Eine beängstigende Aussicht, die Wissenschaftler nachts nicht schlafen lässt. Durwood Zaelke, Präsident des Institute for Governance & Sustainable Development und Befürworter strengerer Maßnahmen zur Reduzierung der Methanemissionen, stellt fest:
Wenn man sich vorstellt, dass die Emissionen fossiler Brennstoffe die Welt langsam zum Kochen bringen, dann ist Methan eine Fackel, die uns heute zum Kochen bringt. Die Befürchtung ist, dass es eine sich selbst verstärkende Rückkopplung auslöst. Wenn wir zulassen, dass sich die Erde so stark erwärmt, dass sie beginnt, sich selbst weiter zu erhitzen, werden wir diesen Kampf verlieren.
Die zweite schlechte Nachricht in Sachen Klimakrise: Jüngste Forschungen über die Arktis deuten darauf hin, dass sie sich nicht, wie bisher angenommen, zwei- bis dreimal so schnell erwärmt wie der Rest des Planeten, sondern viermal so schnell. Zugleich zeigt der ostantarktische Eisschild Anzeichen von Instabilität (er birgt den größten Teil des Gletschereises der Erde – der Meeresspiegel würde um 52 Meter ansteigen, wenn der gesamte Eisschild in den kommenden Jahrtausenden schmelzen würde).
Wenn die globale Erwärmung auf zwei Grad Celsius begrenzt werden kann, so die Forscher, könnte der riesige ostantarktische Eisschild stabil bleiben. Darüber hinaus würde das Schmelzen den Meeresspiegel sehr wahrscheinlich um viele Meter ansteigen lassen.
Auf die Regierungen in den Industriestaaten haben all die wissenschaftlichen Horrormeldungen – wie in der Vergangenheit – bisher keine feststellbaren Auswirkungen, jenseits rhetorischer Bekundungen. Es gibt weder eine ernsthafte Diskussion über Gegenmaßnahmen, noch ein Anzeichen dafür, dass die Staaten ihren Kurs ändern wollen. Sollten die Klimapläne der Regierungen aber nicht bald verschärft werden, ist die Obergrenze von zwei Grad nicht mehr zu halten.
Die Mathematik der Emissionen ist unerbittlich: Die Industriestaaten müssen für die Einhaltung der wissenschaftlich eindringlich empfohlenen Obergrenze ab jetzt jedes Jahr ihre Treibhausgase um 15 Prozent senken, um bis spätestens 2035 zu dekarbonisieren. Für die Entwicklungsländer muss 2050 Schluss sein mit Kohle, Gas und Öl.
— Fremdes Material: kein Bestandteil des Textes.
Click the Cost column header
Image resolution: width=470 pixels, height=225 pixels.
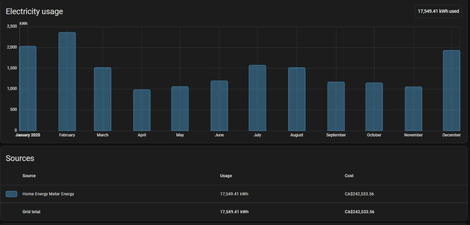pos(349,176)
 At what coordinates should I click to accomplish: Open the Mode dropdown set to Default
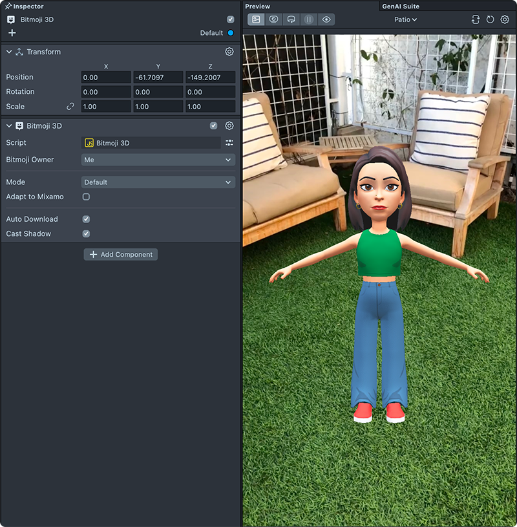tap(158, 182)
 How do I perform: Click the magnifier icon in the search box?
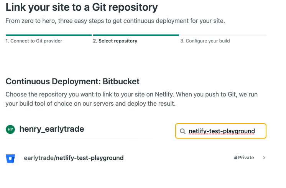pyautogui.click(x=182, y=131)
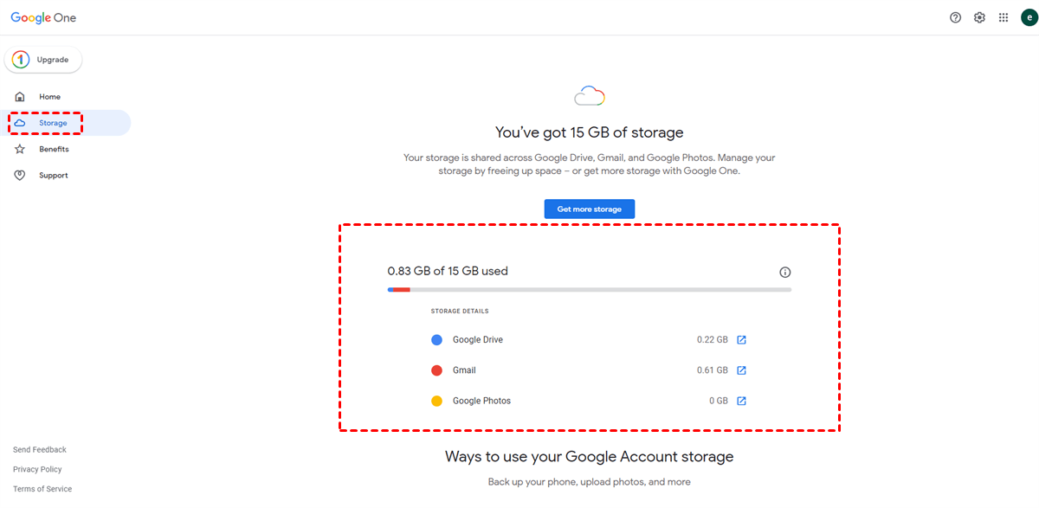Open Google Drive storage external link icon
This screenshot has width=1039, height=508.
coord(741,340)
Doch, wie gesagt, Schweigen im Walde. Keine Regierung plant das. Die maximale Katastrophe könnte allein in Hinsicht auf Klimaschutz in diesem Jahrzehnt besiegelt werden.
Alle drei Kriseneskalationen – die sozioökonomische, die geopolitische und klimatische – sind miteinander verbunden und können sich wechselseitig verstärken. So erhöht soziale Ungleichheit Gleichgültigkeit gegenüber Umweltschutz und macht Menschen anfällig für nationalistische Abschirmung und Kriegsgerassel. Kriege und Konfrontationen zwischen Großmächten sowie Umweltzerstörungen haben wiederum destruktive Effekte auf die wirtschaftliche und soziale Stabilität der Länder.
Daher sollten und müssen letztlich auch alle drei Krisen gleichzeitig angegangen und abgemildert werden, um die Gefahr der maximalen Katastrophe zu bannen. Lösungen wie ein Green New Deal oder diplomatische Konfliktentschärfungen liegen auf dem Tisch. Die Frage ist, ob sie ergriffen werden. Den Regierungen zu vertrauen, dass sie das schon irgendwann freiwillig tun werden, wäre naiv bis töricht, auf die Gattung Mensch bezogen selbstmörderisch.